WHAT YOU ARE ASKED TO DO: Looking through the records below, please work out how many lines contain "Google". Give only that number.

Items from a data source
========================
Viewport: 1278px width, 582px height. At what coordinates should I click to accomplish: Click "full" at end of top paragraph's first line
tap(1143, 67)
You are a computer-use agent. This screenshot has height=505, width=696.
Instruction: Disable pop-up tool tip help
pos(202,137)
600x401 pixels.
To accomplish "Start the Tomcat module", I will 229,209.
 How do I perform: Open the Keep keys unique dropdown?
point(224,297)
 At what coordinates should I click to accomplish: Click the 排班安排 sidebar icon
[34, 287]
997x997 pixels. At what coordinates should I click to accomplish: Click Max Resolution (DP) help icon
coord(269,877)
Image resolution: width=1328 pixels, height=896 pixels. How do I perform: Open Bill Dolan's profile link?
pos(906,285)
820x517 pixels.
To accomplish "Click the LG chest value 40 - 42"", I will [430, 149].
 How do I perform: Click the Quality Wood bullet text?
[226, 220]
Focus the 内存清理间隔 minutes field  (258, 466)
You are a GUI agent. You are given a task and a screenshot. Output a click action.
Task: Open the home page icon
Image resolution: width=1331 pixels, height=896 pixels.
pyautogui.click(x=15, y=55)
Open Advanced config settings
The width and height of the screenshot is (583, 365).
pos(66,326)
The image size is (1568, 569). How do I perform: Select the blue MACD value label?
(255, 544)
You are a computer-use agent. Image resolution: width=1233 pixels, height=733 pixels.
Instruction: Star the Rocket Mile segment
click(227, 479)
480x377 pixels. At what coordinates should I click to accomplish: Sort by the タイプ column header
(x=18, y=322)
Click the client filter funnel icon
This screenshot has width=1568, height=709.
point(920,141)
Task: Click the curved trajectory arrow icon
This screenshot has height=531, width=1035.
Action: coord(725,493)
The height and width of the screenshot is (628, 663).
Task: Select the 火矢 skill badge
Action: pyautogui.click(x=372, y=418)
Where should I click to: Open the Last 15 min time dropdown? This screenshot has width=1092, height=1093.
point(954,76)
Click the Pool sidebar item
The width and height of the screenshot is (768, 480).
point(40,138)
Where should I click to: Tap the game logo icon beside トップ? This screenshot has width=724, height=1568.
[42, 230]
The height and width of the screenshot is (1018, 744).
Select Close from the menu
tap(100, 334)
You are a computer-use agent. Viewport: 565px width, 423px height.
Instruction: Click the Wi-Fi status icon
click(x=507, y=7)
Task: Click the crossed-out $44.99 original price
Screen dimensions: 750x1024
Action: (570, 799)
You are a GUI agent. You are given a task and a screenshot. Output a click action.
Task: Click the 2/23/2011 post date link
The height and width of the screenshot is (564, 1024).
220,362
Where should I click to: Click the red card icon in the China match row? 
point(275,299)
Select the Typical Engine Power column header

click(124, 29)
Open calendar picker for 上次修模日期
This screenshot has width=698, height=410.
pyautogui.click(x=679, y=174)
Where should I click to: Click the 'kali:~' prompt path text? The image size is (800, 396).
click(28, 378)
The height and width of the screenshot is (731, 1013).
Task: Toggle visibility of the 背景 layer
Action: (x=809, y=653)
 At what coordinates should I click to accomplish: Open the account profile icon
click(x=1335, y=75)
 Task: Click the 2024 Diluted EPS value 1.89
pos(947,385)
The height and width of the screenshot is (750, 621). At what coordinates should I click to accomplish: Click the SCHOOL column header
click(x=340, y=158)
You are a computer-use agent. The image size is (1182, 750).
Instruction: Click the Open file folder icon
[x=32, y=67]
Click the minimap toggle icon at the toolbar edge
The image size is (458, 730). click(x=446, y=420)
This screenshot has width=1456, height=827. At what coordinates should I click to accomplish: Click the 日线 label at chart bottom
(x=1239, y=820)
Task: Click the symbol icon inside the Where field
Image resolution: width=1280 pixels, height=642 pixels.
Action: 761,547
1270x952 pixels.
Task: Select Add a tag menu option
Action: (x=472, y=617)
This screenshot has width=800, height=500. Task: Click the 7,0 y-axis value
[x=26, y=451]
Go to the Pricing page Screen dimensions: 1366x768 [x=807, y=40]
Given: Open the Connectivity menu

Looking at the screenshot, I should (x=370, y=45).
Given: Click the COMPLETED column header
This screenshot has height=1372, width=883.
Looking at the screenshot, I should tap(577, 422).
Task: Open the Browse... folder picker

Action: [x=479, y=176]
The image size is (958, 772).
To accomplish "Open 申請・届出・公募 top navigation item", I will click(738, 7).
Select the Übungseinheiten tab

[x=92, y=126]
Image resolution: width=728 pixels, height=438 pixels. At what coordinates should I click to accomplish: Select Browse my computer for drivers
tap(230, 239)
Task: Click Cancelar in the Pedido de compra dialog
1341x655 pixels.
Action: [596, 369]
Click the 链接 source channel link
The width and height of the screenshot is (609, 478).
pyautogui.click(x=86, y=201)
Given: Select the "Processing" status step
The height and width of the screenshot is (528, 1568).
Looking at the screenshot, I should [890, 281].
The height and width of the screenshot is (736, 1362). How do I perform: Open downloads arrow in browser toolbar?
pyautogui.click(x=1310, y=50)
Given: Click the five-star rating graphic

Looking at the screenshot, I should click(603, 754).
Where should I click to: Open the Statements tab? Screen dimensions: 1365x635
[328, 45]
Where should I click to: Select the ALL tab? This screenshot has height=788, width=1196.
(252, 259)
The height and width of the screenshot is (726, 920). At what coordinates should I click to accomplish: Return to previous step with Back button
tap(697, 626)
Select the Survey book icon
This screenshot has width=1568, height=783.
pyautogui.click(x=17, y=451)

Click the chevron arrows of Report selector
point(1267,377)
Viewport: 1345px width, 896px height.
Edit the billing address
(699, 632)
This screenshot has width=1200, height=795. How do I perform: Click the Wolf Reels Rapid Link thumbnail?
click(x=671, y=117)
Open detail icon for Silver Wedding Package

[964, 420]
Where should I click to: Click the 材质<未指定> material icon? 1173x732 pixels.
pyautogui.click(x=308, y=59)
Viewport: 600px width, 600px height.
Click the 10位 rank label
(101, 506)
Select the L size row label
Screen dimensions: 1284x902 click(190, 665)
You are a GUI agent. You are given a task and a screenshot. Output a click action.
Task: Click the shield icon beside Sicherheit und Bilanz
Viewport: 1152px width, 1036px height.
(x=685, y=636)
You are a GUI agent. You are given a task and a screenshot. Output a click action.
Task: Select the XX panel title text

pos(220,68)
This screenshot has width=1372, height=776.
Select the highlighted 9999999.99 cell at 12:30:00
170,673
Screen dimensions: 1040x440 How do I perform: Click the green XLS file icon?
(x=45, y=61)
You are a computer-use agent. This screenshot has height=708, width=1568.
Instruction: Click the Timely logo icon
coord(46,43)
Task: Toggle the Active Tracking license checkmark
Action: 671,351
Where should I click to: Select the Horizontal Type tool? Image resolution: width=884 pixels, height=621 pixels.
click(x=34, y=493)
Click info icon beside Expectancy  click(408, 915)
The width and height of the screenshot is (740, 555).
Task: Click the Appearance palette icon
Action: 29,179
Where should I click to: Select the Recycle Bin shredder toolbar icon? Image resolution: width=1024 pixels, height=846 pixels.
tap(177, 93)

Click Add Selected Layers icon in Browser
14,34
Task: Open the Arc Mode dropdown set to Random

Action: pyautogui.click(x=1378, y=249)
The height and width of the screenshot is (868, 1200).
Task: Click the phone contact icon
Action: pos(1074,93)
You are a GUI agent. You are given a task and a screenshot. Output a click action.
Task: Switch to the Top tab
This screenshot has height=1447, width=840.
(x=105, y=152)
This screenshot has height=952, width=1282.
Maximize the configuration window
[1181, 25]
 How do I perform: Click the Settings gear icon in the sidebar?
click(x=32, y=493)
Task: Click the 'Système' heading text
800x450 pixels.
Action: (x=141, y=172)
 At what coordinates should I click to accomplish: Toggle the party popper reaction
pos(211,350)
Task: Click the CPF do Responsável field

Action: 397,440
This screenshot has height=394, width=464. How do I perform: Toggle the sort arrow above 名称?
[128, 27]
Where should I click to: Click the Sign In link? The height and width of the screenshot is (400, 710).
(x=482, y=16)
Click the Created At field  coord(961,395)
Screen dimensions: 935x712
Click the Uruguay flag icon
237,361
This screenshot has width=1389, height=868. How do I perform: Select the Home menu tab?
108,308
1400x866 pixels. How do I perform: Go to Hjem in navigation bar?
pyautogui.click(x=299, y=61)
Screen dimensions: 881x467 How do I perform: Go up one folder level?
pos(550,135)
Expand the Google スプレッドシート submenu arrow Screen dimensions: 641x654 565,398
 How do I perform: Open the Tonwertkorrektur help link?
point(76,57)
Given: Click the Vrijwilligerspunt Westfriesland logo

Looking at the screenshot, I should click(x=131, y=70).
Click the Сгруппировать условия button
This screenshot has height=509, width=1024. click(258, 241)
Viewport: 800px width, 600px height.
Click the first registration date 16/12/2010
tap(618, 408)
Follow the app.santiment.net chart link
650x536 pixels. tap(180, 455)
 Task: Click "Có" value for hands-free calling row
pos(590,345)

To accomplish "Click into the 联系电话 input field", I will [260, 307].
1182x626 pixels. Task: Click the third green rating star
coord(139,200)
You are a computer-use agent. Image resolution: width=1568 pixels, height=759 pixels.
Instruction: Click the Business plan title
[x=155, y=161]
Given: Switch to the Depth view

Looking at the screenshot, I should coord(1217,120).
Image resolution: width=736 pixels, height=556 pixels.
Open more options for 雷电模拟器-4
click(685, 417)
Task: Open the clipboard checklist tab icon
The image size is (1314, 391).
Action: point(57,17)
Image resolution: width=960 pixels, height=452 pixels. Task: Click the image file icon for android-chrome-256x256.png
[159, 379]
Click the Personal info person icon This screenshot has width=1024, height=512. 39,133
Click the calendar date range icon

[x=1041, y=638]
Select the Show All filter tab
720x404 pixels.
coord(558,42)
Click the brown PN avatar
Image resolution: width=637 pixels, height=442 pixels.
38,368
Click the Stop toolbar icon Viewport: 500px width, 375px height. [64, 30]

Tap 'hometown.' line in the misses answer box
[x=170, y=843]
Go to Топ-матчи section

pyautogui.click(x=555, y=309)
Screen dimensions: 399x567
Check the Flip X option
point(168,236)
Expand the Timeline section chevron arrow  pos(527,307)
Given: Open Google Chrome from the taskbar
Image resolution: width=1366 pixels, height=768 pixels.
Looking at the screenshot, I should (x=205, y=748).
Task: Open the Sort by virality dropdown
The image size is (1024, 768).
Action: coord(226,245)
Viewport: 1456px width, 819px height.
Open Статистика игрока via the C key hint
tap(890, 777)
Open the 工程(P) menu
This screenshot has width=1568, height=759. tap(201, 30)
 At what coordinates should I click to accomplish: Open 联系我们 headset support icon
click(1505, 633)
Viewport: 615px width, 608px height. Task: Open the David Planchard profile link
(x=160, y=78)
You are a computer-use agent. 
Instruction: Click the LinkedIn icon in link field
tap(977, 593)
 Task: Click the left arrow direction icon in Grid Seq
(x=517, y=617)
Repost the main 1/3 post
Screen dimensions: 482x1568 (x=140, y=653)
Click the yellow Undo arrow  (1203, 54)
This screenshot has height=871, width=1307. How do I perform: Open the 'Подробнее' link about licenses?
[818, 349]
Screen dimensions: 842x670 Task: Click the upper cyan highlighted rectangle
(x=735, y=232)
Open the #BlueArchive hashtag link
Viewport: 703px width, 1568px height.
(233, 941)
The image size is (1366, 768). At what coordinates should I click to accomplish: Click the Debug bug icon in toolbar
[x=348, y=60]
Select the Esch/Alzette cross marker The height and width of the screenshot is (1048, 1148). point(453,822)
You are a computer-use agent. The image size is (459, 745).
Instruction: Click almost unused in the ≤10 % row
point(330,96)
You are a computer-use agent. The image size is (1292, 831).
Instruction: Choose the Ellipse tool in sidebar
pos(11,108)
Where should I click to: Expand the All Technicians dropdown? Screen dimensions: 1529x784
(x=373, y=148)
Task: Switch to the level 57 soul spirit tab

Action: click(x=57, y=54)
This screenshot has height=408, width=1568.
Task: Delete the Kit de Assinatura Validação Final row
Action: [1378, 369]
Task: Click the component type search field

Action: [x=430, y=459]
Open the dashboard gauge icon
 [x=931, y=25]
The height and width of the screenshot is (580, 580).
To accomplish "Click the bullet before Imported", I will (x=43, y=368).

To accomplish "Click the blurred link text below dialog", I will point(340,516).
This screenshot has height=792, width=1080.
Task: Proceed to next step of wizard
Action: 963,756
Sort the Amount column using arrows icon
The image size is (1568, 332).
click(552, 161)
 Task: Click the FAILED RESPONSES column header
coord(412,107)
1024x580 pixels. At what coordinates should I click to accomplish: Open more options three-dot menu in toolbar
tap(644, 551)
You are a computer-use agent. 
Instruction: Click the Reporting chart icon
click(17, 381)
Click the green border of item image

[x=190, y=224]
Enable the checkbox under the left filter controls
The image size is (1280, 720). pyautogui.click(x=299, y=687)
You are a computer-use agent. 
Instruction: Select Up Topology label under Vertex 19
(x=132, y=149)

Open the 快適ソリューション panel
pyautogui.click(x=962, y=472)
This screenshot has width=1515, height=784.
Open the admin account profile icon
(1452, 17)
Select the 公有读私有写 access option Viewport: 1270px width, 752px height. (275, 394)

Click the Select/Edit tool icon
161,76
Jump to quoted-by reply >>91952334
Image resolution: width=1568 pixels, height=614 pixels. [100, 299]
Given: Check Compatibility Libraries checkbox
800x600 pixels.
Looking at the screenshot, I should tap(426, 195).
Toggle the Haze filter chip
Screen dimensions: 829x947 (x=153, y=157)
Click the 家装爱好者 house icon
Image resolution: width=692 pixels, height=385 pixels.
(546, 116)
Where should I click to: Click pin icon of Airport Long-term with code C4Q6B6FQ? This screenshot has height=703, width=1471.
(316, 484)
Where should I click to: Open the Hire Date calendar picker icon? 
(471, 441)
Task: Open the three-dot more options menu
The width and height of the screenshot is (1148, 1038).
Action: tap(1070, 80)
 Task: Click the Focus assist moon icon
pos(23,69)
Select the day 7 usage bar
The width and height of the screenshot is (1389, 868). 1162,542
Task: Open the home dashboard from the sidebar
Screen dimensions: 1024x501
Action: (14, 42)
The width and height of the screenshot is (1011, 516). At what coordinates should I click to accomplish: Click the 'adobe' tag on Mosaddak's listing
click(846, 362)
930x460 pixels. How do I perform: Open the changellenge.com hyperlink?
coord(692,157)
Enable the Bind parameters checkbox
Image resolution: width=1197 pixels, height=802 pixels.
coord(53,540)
========================
YOUR RESPONSE: 2